The lack of affordable and workforce housing is a serious problem facing our nation today. Harvard’s Joint Center for Housing Studies reports that 37.8 million American households spent more than 30 percent of their annual income to pay for housing in 2017. More than half of those families — 20.5 million — were renters.

As leaders of two national organizations that represent the people who build, own and manage apartment buildings, we know renters are much more likely to be cost-burdened by housing costs than homeowners are. Housing eats up one-third of nearly half of all renters’ annual paycheck (47.4 percent), compared to less than a quarter of homeowners (22.5 percent).

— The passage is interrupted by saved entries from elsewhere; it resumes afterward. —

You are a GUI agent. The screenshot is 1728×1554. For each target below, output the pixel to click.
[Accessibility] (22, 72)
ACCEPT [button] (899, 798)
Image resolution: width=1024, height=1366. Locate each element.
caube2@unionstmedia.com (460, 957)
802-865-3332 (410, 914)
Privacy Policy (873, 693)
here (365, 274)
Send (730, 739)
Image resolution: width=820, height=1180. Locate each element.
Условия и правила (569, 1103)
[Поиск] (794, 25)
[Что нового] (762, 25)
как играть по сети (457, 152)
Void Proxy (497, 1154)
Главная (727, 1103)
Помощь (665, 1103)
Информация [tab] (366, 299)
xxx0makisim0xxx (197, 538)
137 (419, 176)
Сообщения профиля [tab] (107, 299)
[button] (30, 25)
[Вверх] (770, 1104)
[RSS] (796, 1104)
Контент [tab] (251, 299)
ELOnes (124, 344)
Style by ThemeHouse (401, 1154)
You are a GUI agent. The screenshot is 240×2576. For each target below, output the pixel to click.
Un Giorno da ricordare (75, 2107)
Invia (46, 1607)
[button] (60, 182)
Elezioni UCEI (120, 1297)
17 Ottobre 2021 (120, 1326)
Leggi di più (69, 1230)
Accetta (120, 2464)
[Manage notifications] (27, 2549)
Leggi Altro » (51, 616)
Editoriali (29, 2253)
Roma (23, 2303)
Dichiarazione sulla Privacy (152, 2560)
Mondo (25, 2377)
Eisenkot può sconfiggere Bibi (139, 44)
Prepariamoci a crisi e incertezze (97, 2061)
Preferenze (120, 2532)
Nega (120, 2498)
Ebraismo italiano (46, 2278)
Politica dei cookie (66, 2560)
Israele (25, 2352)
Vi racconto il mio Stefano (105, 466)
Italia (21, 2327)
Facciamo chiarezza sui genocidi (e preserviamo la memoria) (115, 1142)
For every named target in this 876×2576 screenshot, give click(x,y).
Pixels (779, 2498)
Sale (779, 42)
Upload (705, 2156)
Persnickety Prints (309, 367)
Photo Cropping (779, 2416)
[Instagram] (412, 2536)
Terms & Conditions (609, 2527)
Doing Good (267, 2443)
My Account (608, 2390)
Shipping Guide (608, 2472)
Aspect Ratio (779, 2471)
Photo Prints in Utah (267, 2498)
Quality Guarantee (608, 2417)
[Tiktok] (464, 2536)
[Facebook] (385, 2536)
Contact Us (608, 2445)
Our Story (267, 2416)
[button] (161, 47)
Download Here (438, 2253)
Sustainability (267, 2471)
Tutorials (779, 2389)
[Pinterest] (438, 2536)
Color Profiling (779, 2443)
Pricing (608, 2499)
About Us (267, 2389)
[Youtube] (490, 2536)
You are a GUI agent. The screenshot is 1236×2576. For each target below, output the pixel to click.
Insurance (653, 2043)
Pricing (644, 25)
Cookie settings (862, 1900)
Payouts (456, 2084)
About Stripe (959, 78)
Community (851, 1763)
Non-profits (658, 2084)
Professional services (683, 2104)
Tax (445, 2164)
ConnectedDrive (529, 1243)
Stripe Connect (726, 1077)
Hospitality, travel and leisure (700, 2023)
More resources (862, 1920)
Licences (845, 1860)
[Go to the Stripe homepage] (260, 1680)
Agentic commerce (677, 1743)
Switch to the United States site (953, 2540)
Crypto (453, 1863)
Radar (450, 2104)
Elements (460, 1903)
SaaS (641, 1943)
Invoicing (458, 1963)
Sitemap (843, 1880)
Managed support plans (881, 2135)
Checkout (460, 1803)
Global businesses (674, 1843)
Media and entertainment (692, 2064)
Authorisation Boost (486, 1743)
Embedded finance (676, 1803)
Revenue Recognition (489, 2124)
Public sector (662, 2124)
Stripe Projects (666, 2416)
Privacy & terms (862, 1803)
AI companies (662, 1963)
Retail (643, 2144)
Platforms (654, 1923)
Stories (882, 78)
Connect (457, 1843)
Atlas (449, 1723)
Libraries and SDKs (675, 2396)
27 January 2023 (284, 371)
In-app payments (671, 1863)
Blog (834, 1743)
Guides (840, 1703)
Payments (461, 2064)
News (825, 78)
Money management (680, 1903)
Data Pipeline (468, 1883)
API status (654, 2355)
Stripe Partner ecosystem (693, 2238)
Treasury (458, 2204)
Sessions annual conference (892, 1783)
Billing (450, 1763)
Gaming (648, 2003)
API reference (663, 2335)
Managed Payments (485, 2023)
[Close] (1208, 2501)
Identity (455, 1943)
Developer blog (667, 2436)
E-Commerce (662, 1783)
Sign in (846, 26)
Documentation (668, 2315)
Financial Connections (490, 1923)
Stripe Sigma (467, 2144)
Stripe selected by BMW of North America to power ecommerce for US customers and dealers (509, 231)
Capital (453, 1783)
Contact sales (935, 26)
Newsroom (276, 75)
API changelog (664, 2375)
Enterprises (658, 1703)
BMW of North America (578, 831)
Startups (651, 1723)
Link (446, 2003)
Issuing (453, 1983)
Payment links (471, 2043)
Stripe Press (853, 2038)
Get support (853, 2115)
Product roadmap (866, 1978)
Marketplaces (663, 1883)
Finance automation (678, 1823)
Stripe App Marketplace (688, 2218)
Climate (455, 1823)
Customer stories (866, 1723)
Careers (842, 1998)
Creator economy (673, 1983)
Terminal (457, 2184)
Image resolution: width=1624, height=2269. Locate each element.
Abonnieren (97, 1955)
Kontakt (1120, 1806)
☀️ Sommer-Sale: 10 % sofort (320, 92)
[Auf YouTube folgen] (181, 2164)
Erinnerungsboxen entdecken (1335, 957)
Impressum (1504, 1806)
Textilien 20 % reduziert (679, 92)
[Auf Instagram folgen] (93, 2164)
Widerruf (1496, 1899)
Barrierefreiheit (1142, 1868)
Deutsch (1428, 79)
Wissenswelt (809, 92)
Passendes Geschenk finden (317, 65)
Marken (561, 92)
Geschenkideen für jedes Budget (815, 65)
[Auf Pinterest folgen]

This problem isn’t going away soon: By 2030, America will need 4.6 million new apartment homes just to meet demand. A significant shift in demographic trends is driving a fundamental supply and demand imbalance:

  • Nearly 80 million millennials will create up to 25 million new households over the next decade and millions from Generation Z are seeking out their first apartments.
  • Millions of Baby Boomers are downsizing and moving to more walkable neighborhoods.
  • Over 25 percent of apartment households are headed by someone who was born outside the U.S. This number will continue going up, as immigrants are expected to account for more than half of all new population growth between now and 2030.

To meet the increased demand for housing, we need to build between 300,000 and 400,000 new units every year — far more than we currently build. But building more housing is not enough to solve the problem. We need to build a wider range of housing that reasonably meets the financial needs of more people.

By 2030, America will need 4.6 million new apartment homes just to meet demand.

So how do we get there? We need to set holistic, comprehensive solutions that address both rental availability and affordability into motion. These solutions exist in the form of private-public partnerships, regulatory reform and increased direct assistance, such as subsidies for the neediest renters. The National Multifamily Housing Council and the National Apartment Association look forward to showcasing these solutions in more detail in the months to come, but here is a taste of what’s happening across the nation:

  • Seattle recently passed what some are calling “some of the most sweeping zoning changes in the city’s recent history,” allowing taller and denser construction in 27 transit-centered neighborhoods. Developers will be asked to include a certain number of low-income units in their buildings or, if they choose not to do so, pay a fee.
  • The Minneapolis City Council voted in December to eliminate single-family zoning, becoming the first major city in the nation to do so. As a result, the development of residential structures with up to three units will be allowed in all neighborhoods. This will boost the amount of housing available to people in the city and help bring down rents.
  • In Denver, city officials collaborated with employers and foundations to launch a two-year pilot program called “LIVE Denver,” the Lower Income Voucher Equity Program. The program matches vacant units with working families and funds the gap between market rent and what the resident can afford to pay, keeping low-income families from being shut out of homes in the city.
  • In Massachusetts, Governor Baker has recognized there’s no one solution to the housing crisis and demonstrated a real commitment to addressing housing affordability and availability in a variety of ways. In 2019, he pushed for $100 million in funding for the state’s rental voucher program and established the Housing Choice Initiative, which dedicates more than $10 million a year in incentives, grant funding and technical assistance to enable the development of 135,000 new housing units by 2025. In addition, the state’s long-standing 40B program streamlines permitting requirements in order to create more affordable housing.

Making sure everyone has access to quality, affordable housing is a bipartisan issue.

The federal government also has a role in this discussion. A housing development toolkit released by the Obama administration in 2016 includes various actions states and local governments can take to reduce barriers to housing, as well as recommendations on high-density zoning, inclusionary zoning, density bonuses and streamlined permitting. It’s a menu of options state and local leaders can use to determine, alongside their constituents, what would work best for their communities. The Trump administration also has highlighted the importance of affordable housing by calling for a 7.6 percent increase in the Department of Housing and Urban Development’s Housing Choice Voucher Program in fiscal year 2020.

Making sure everyone has access to quality, affordable housing is a bipartisan issue. We can work together to expand the range of housing options available to our country’s growing population, reduce housing’s strain on the budgets of millions of hardworking Americans and build a better future for our nation.

Doug Bibby is president of the National Multifamily Housing Council and Robert Pinnegar, CAE, is president and CEO of the National Apartment Association. For more than 20 years, the National Multifamily Housing Council (NMHC) and the National Apartment Association (NAA) have partnered on behalf of America’s apartment industry. Drawing on the knowledge and policy expertise of staff in Washington, D.C., as well as the advocacy power of more than 160 NAA state and local affiliated associations, NAA and NMHC provide a single voice for developers, owners and operators of multifamily rental housing. One-third of all Americans rent their housing, and 39 million of them live in an apartment home.